NO RESTAURANTE - Jantar: mais uma tentativa de convencer um colega a mudar de comportamento
NO RESTAURANTE – Jantar: mais uma tentativa de convencer um colega a mudar de comportamento (@brasiliapalace/Instagram)

Rumores sobre o assédio ao chefe da Igualdade Racial já circulavam em vários gabinetes importantes de Brasília, inclusive no do Presidente da República. Alguns ministros conheciam detalhes. Porém, como a acusação de assédio não havia sido formalizada, os assessores de Lula tentaram contornar o problema para evitar os danos políticos que a acusação certamente causaria.
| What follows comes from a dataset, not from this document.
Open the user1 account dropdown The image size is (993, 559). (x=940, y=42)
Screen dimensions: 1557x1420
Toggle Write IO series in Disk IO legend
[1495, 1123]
Amiga de Anielle Franco, a primeira-dama, Janja da Silva, entrou no circuito e ouviu detalhes do assédio sexual da própria ministra. Anielle, porém, não estava disposta a levar o caso adiante e, segundo a versão de Almeida, nada havia acontecido, então era melhor deixar como estava. Nas últimas semanas, os dois nem se cumprimentaram mais. Um dia antes de estourar o escândalo, eles compareceram a um evento oficial. Eles nem se entreolharam e Anielle saiu do local antes que o ministro falasse. Uma dificuldade comum na investigação de crimes de assédio e assédio sexual é a produção de provas. As abordagens geralmente são realizadas quando a vítima está sozinha ou longe de ambientes públicos. Acusações falsas são raras, mas também existem.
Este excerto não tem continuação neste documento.